→ Çalışma yönergeleri:
1) Genetiği değiştirilmiş soya konulu yazıdaki "Genetik soya toprağı" ile başlayıp "soyanın toprağı mahvettiği." sözlerine kadar süren bölümü hiçbir değişiklik yapmadan yineleyin.
2) Genetiği değiştirilmiş soya konulu yazıya göre bu yazı Hürriyet-Bilim'de hangi tarihte yayınlanmıştır?
3) Genetiği değiştirilmiş soya ile toprak arasındaki ilişkiyi ele alan yazıyı son cümlesinden sonra sürdürün.

→ Verilen metin:
***

Genetik soya toprağı mahvediyor

0
1136

Beslenme bültenini okurlarının en çok şaşırdıkları ya da itiraz ettikleri konuların başında soya konusundaki olumsuz fikirlerimiz geliyor. Halbuki yaygın inanışa göre soya nerdeyse her derde deva olan sihirli bir yiyecek ve gıda sanayinde çok yaygın bir kullanım alanına sahip. Bunlara göre soya yeşil altın ya da kemiksiz pirzola; insan sağlığı üzerine birçok yararlı etkisi var. Ama durum sadece insan sağlığı ile ilgili değil. Bütün dünyada genetiği değiştirilmiş pek çok bitki yetiştirilmekte. Soya da bunların başında geliyor. Soya taraftarları ve karşıtlarının birçoğunun ortak noktası genetiği değiştirilmiş soyanın toprağı mahvettiği.

Bültenimizin bu sayısında soya toprak ilişkisi irdeleniyor. Yazı 22 Temmuz 2006’da Hürriyet-Bilim’de yayınlandı.

***

→ Sağlanan veriler:
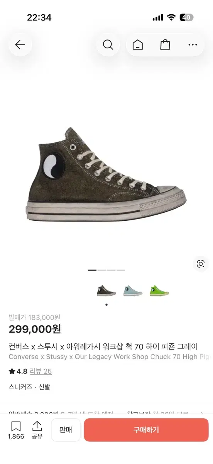Select the green colorway thumbnail
The height and width of the screenshot is (464, 213).
click(x=159, y=290)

***

→ Sonuçlar:
1)
Genetik soya toprağı mahvediyor

0
1136

Beslenme bültenini okurlarının en çok şaşırdıkları ya da itiraz ettikleri konuların başında soya konusundaki olumsuz fikirlerimiz geliyor. Halbuki yaygın inanışa göre soya nerdeyse her derde deva olan sihirli bir yiyecek ve gıda sanayinde çok yaygın bir kullanım alanına sahip. Bunlara göre soya yeşil altın ya da kemiksiz pirzola; insan sağlığı üzerine birçok yararlı etkisi var. Ama durum sadece insan sağlığı ile ilgili değil. Bütün dünyada genetiği değiştirilmiş pek çok bitki yetiştirilmekte. Soya da bunların başında geliyor. Soya taraftarları ve karşıtlarının birçoğunun ortak noktası genetiği değiştirilmiş soyanın toprağı mahvettiği.

2) 22 Temmuz 2006'da yayınlanmıştır.

3)
Çevre ve Sağlık-Genetik soya toprağı mahvediyor

Bütün dünyada genetiği değiştirilmiş pek çok bitki yetiştirilmekte. Mısır, domates, patates, pirinç, buğday, kolza ve soya bunlardan sadece bazıları. Dünya genelinde ekilen soya fasulyesinin yarısı böceklere karşı dirençli olan genetik soya bitkisinden elde edilmekte.

Dünya genelindeki tarım alanlarının %6-7’sinde artık genetik bitkiler yetiştirilmekte. Ve bunların yaklaşık olarak %60’ı da Tarımsal Biyoteknoloji Uygulamalarının Etüt Edilmesi İle İlgili Uluslararası Hizmetler’in (ISAA) açıklamasına göre, Monsanto firmasının Roundup Ready (RRS) türü soya bitkisinden oluşmakta.

Bu soya türü de, diğer birçok genetik bitki gibi, belli başlı tarım ilaçlarına karşı dirençlidir. Roundup Ready soyasının duyarsız olduğu tarım ilacı glisofat. Bu ilacın olumsuz yönü ise, kısa veya uzun vadede yok edilmesi çok zor olan yabani otların çoğalmasına yol açması.

Bir zamanların yeşil altını

“Yeşil altın” olarak da tabir edilen soyanın geniş alanlarda ekimi Arjantin’de 1996 yılında başlamıştı. Ürünün önemli bir kısmı hayvan yemi için kullanılmakta ve Avrupa’ya da ihraç edilmekte.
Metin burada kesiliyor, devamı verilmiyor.